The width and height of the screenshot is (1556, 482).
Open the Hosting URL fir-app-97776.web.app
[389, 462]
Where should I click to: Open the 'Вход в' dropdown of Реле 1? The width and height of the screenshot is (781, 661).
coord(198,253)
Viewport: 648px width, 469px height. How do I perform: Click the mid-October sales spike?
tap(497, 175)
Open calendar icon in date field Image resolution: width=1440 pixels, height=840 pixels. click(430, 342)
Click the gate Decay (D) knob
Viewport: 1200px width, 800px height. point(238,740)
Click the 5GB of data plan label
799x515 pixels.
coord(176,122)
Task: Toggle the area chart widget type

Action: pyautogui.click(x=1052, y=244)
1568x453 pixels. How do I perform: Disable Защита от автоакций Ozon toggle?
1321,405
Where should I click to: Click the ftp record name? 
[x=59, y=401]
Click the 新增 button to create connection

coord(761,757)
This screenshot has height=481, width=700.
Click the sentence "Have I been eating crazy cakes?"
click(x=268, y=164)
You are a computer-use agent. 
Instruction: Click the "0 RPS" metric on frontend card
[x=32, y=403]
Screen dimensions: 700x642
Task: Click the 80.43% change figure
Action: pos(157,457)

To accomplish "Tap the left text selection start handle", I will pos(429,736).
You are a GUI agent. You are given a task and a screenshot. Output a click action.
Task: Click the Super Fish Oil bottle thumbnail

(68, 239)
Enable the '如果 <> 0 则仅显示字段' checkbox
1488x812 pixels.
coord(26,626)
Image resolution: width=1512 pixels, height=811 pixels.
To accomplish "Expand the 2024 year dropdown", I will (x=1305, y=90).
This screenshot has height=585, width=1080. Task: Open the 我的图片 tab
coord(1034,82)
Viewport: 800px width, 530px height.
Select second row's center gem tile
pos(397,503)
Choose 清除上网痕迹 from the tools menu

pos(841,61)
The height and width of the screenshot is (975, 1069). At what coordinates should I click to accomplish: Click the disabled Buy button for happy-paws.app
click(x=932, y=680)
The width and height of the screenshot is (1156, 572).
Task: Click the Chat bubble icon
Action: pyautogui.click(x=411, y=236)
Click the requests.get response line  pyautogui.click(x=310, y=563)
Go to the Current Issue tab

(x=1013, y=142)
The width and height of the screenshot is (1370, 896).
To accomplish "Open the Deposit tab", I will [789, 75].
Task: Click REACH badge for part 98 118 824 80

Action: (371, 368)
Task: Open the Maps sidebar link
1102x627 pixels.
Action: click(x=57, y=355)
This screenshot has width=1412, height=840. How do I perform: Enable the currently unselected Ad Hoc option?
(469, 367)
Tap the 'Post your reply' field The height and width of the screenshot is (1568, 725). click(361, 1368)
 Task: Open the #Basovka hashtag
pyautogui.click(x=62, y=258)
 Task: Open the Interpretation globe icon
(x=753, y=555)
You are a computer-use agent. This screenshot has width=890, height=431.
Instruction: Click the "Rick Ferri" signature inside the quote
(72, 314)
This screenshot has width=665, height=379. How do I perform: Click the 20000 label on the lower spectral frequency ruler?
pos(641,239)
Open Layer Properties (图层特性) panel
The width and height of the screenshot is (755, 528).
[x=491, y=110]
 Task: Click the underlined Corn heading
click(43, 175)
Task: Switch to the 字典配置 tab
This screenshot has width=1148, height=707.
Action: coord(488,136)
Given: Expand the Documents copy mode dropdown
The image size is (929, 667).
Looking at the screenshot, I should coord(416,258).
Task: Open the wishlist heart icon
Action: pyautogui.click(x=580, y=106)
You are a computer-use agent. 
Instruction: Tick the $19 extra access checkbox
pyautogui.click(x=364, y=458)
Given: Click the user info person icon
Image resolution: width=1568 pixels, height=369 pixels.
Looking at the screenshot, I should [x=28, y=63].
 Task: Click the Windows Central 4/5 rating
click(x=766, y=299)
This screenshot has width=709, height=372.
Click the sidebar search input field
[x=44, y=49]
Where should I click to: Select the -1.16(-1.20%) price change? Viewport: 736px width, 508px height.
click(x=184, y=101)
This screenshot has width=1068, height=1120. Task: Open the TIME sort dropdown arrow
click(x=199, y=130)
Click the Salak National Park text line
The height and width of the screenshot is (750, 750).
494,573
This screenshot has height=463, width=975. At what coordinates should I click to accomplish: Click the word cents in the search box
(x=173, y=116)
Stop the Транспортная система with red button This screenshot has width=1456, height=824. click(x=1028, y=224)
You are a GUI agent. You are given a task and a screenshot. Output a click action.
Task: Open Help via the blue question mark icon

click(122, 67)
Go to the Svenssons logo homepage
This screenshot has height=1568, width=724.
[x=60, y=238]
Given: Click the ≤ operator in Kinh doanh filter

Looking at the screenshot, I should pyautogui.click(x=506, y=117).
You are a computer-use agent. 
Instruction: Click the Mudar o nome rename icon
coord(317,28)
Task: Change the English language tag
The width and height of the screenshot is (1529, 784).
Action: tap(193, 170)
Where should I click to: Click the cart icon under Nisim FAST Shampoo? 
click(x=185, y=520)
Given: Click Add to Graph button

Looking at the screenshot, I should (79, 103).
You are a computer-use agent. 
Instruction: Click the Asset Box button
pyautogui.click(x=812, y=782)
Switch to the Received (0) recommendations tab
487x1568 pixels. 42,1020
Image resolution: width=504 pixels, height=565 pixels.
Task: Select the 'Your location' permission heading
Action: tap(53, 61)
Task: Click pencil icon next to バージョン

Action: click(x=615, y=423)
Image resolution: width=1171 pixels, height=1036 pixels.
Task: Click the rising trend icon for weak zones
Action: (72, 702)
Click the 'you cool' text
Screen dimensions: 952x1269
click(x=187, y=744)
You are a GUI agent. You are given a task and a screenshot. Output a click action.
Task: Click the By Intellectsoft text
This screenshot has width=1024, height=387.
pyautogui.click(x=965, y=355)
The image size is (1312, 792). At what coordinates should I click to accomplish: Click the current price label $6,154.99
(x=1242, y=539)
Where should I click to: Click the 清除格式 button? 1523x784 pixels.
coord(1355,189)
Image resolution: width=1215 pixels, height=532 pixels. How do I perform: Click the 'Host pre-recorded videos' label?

◆ ◆ ◆ ◆ ◆ ◆ ◆

Return all of the above records exactly, leaving no line out.

## FINISHED TASK
The width and height of the screenshot is (1556, 482).
Open the Hosting URL fir-app-97776.web.app
[389, 462]
Where should I click to: Open the 'Вход в' dropdown of Реле 1? The width and height of the screenshot is (781, 661).
coord(198,253)
Viewport: 648px width, 469px height. How do I perform: Click the mid-October sales spike?
tap(497, 175)
Open calendar icon in date field Image resolution: width=1440 pixels, height=840 pixels. click(430, 342)
Click the gate Decay (D) knob
Viewport: 1200px width, 800px height. point(238,740)
Click the 5GB of data plan label
799x515 pixels.
coord(176,122)
Task: Toggle the area chart widget type

Action: pyautogui.click(x=1052, y=244)
1568x453 pixels. How do I perform: Disable Защита от автоакций Ozon toggle?
1321,405
Where should I click to: Click the ftp record name? 
[x=59, y=401]
Click the 新增 button to create connection

coord(761,757)
This screenshot has height=481, width=700.
Click the sentence "Have I been eating crazy cakes?"
click(x=268, y=164)
You are a computer-use agent. 
Instruction: Click the "0 RPS" metric on frontend card
[x=32, y=403]
Screen dimensions: 700x642
Task: Click the 80.43% change figure
Action: pos(157,457)

To accomplish "Tap the left text selection start handle", I will pos(429,736).
You are a GUI agent. You are given a task and a screenshot. Output a click action.
Task: Click the Super Fish Oil bottle thumbnail

(68, 239)
Enable the '如果 <> 0 则仅显示字段' checkbox
1488x812 pixels.
coord(26,626)
Image resolution: width=1512 pixels, height=811 pixels.
To accomplish "Expand the 2024 year dropdown", I will (x=1305, y=90).
This screenshot has height=585, width=1080. Task: Open the 我的图片 tab
coord(1034,82)
Viewport: 800px width, 530px height.
Select second row's center gem tile
pos(397,503)
Choose 清除上网痕迹 from the tools menu

pos(841,61)
The height and width of the screenshot is (975, 1069). At what coordinates should I click to accomplish: Click the disabled Buy button for happy-paws.app
click(x=932, y=680)
The width and height of the screenshot is (1156, 572).
Task: Click the Chat bubble icon
Action: pyautogui.click(x=411, y=236)
Click the requests.get response line  pyautogui.click(x=310, y=563)
Go to the Current Issue tab

(x=1013, y=142)
The width and height of the screenshot is (1370, 896).
To accomplish "Open the Deposit tab", I will [789, 75].
Task: Click REACH badge for part 98 118 824 80

Action: (371, 368)
Task: Open the Maps sidebar link
1102x627 pixels.
Action: click(x=57, y=355)
This screenshot has width=1412, height=840. How do I perform: Enable the currently unselected Ad Hoc option?
(469, 367)
Tap the 'Post your reply' field The height and width of the screenshot is (1568, 725). click(361, 1368)
 Task: Open the #Basovka hashtag
pyautogui.click(x=62, y=258)
 Task: Open the Interpretation globe icon
(x=753, y=555)
You are a computer-use agent. This screenshot has width=890, height=431.
Instruction: Click the "Rick Ferri" signature inside the quote
(72, 314)
This screenshot has width=665, height=379. How do I perform: Click the 20000 label on the lower spectral frequency ruler?
pos(641,239)
Open Layer Properties (图层特性) panel
The width and height of the screenshot is (755, 528).
[x=491, y=110]
 Task: Click the underlined Corn heading
click(43, 175)
Task: Switch to the 字典配置 tab
This screenshot has width=1148, height=707.
Action: coord(488,136)
Given: Expand the Documents copy mode dropdown
The image size is (929, 667).
Looking at the screenshot, I should coord(416,258).
Task: Open the wishlist heart icon
Action: pyautogui.click(x=580, y=106)
You are a computer-use agent. 
Instruction: Tick the $19 extra access checkbox
pyautogui.click(x=364, y=458)
Given: Click the user info person icon
Image resolution: width=1568 pixels, height=369 pixels.
Looking at the screenshot, I should [x=28, y=63].
 Task: Click the Windows Central 4/5 rating
click(x=766, y=299)
This screenshot has width=709, height=372.
Click the sidebar search input field
[x=44, y=49]
Where should I click to: Select the -1.16(-1.20%) price change? Viewport: 736px width, 508px height.
click(x=184, y=101)
This screenshot has width=1068, height=1120. Task: Open the TIME sort dropdown arrow
click(x=199, y=130)
Click the Salak National Park text line
The height and width of the screenshot is (750, 750).
494,573
This screenshot has height=463, width=975. At what coordinates should I click to accomplish: Click the word cents in the search box
(x=173, y=116)
Stop the Транспортная система with red button This screenshot has width=1456, height=824. click(x=1028, y=224)
You are a GUI agent. You are given a task and a screenshot. Output a click action.
Task: Open Help via the blue question mark icon

click(122, 67)
Go to the Svenssons logo homepage
This screenshot has height=1568, width=724.
[x=60, y=238]
Given: Click the ≤ operator in Kinh doanh filter

Looking at the screenshot, I should pyautogui.click(x=506, y=117).
You are a computer-use agent. 
Instruction: Click the Mudar o nome rename icon
coord(317,28)
Task: Change the English language tag
The width and height of the screenshot is (1529, 784).
Action: tap(193, 170)
Where should I click to: Click the cart icon under Nisim FAST Shampoo? 
click(x=185, y=520)
Given: Click Add to Graph button

Looking at the screenshot, I should (79, 103).
You are a computer-use agent. 
Instruction: Click the Asset Box button
pyautogui.click(x=812, y=782)
Switch to the Received (0) recommendations tab
487x1568 pixels. 42,1020
Image resolution: width=504 pixels, height=565 pixels.
Task: Select the 'Your location' permission heading
Action: tap(53, 61)
Task: Click pencil icon next to バージョン

Action: click(x=615, y=423)
Image resolution: width=1171 pixels, height=1036 pixels.
Task: Click the rising trend icon for weak zones
Action: (72, 702)
Click the 'you cool' text
Screen dimensions: 952x1269
click(x=187, y=744)
You are a GUI agent. You are given a task and a screenshot. Output a click action.
Task: Click the By Intellectsoft text
This screenshot has width=1024, height=387.
pyautogui.click(x=965, y=355)
The image size is (1312, 792). At what coordinates should I click to accomplish: Click the current price label $6,154.99
(x=1242, y=539)
Where should I click to: Click the 清除格式 button? 1523x784 pixels.
coord(1355,189)
Image resolution: width=1215 pixels, height=532 pixels. How do I perform: Click the 'Host pre-recorded videos' label?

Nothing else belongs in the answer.